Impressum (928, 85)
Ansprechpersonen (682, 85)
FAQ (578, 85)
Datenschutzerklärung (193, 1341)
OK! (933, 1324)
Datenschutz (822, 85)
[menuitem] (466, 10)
***
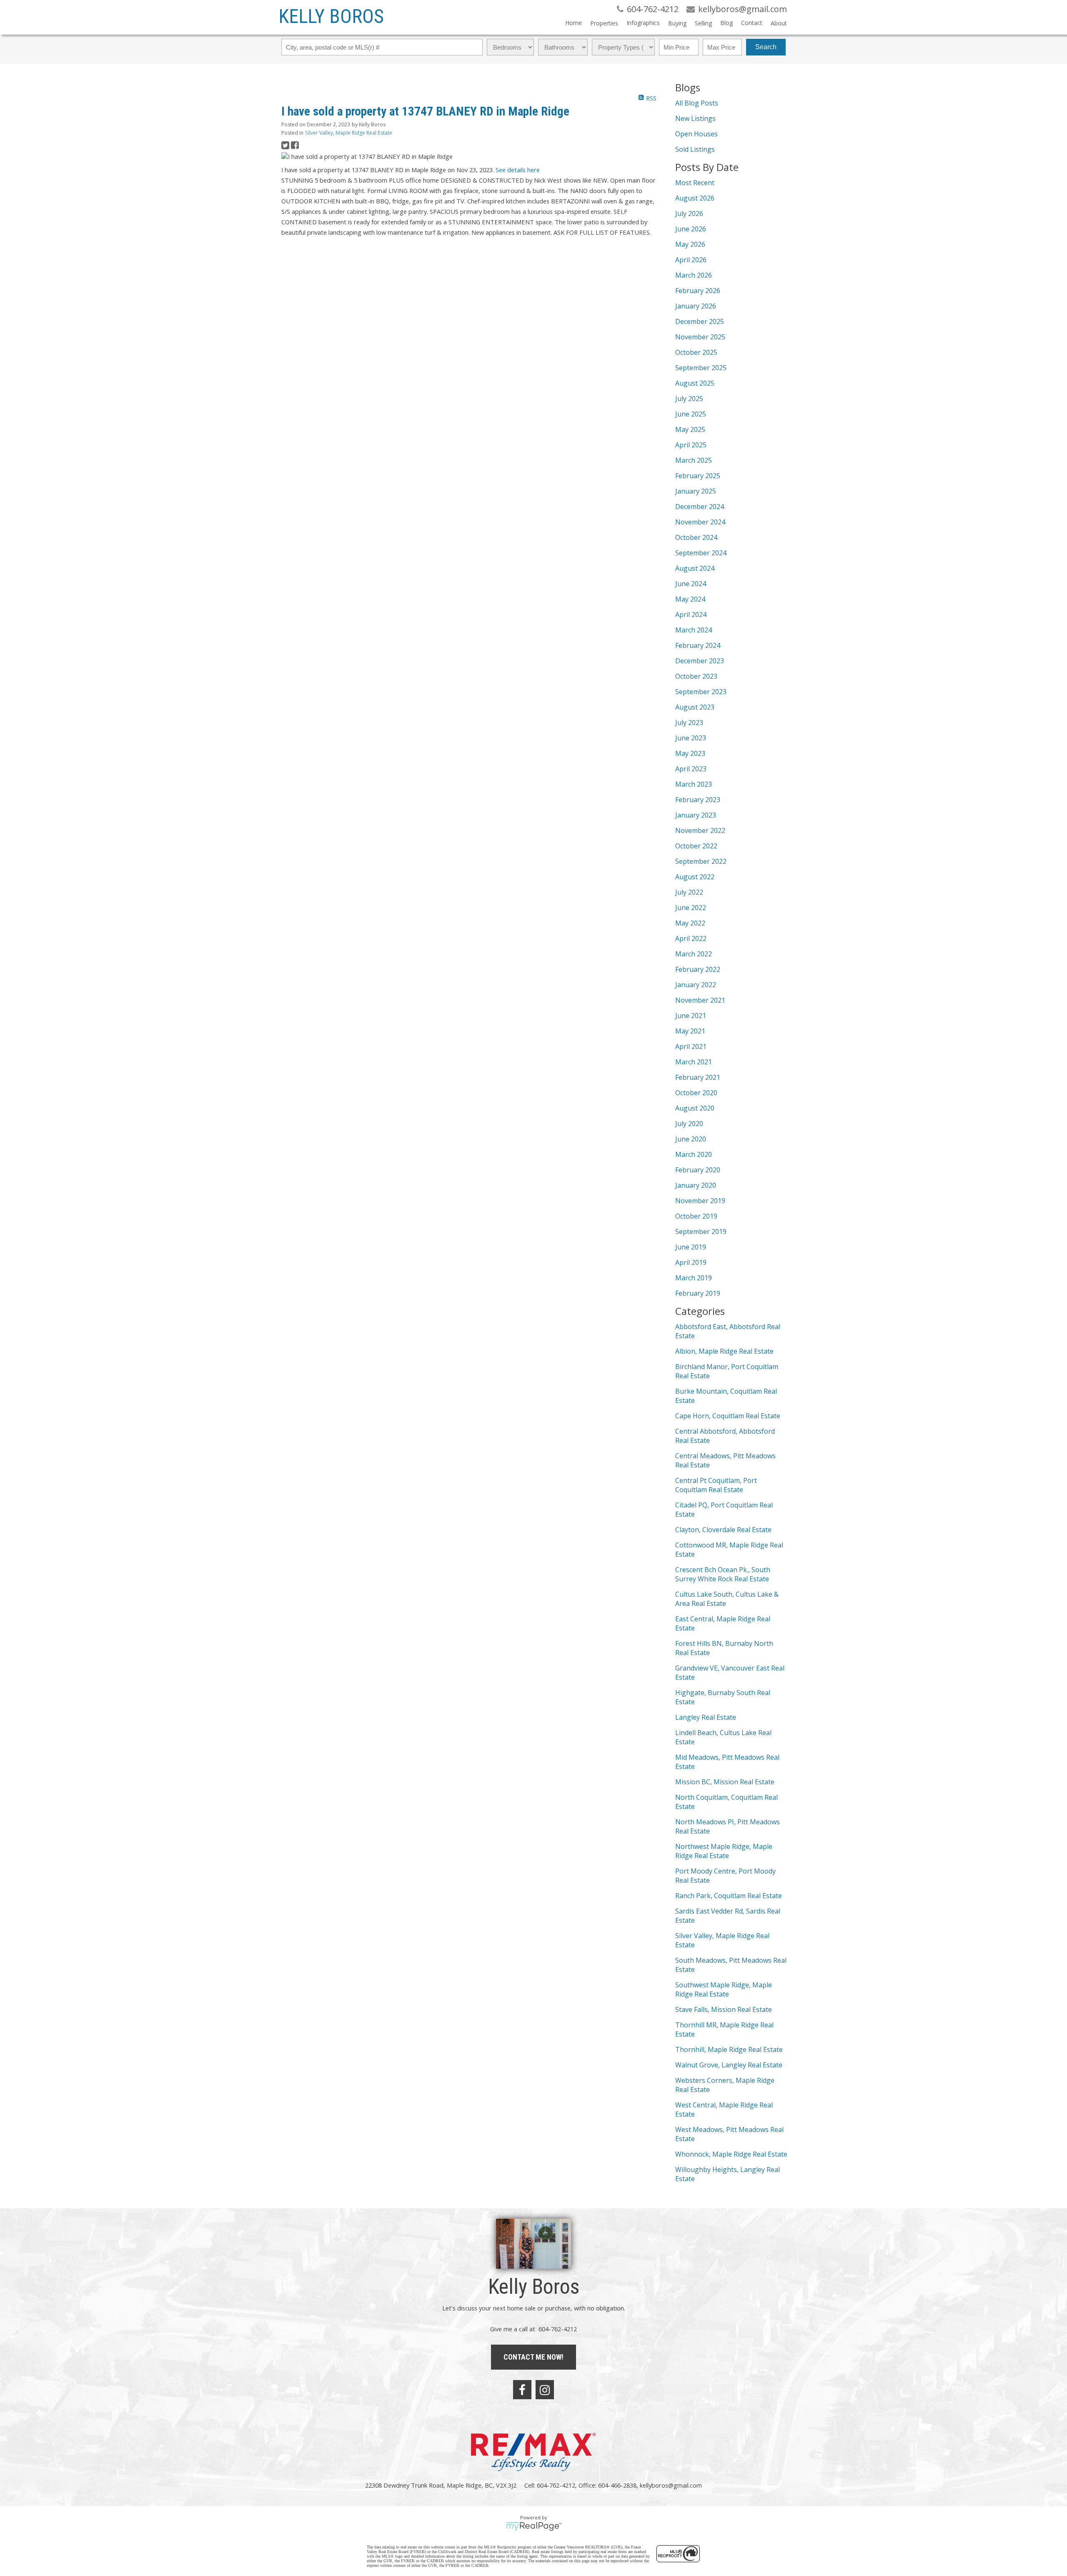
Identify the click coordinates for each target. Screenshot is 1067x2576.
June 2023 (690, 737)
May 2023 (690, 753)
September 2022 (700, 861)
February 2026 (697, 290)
***
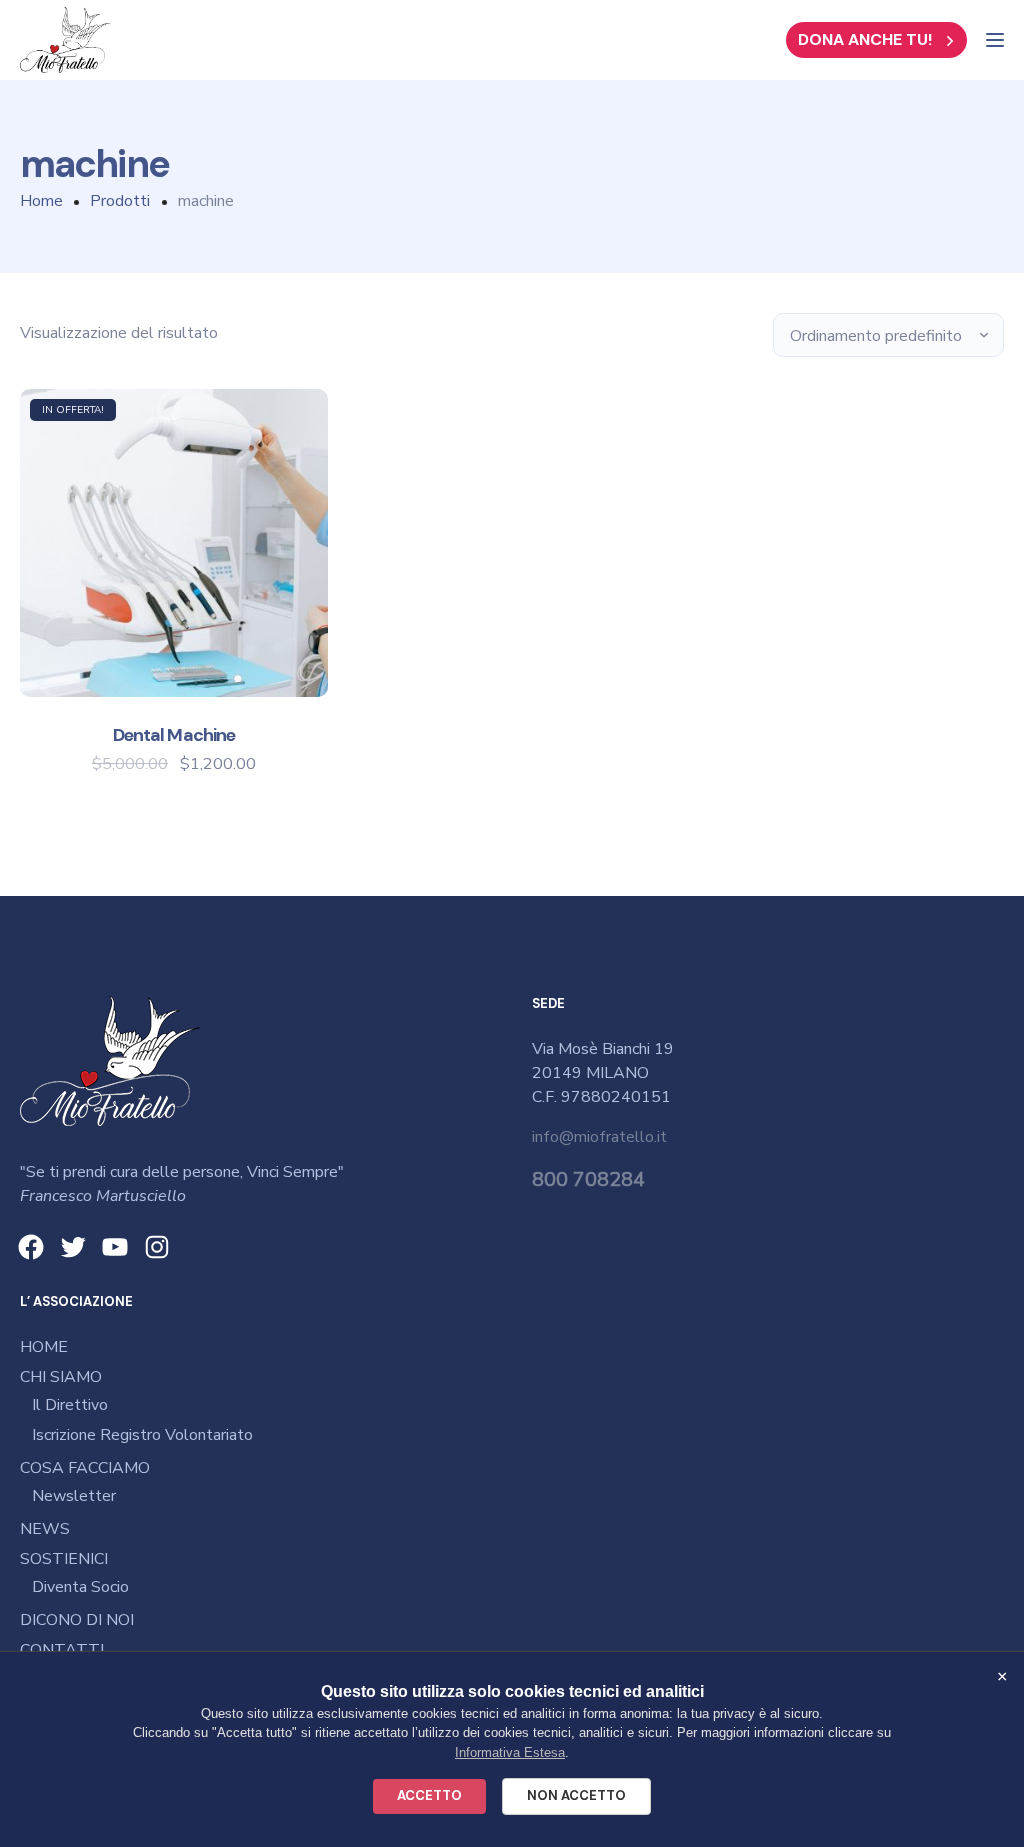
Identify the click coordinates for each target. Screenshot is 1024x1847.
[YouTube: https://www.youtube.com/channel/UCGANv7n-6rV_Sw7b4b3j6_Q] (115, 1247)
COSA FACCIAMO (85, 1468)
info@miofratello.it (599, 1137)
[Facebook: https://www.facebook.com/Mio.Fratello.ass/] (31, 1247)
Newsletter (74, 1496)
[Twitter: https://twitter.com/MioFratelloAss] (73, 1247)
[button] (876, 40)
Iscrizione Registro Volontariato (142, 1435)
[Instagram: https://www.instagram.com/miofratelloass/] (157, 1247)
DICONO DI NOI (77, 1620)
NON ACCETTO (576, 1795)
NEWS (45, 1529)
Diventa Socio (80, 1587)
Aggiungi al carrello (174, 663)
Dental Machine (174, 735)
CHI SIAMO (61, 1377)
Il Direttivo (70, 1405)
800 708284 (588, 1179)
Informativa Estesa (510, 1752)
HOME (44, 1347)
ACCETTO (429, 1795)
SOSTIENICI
***
**Task description:** Look through the entries above and copy each line that has "coordinates" in it.

**Output:**
Identify the click coordinates for each target. Screenshot is 1067x2576.
Identify the click coordinates for each target. Screenshot is 1024x1847.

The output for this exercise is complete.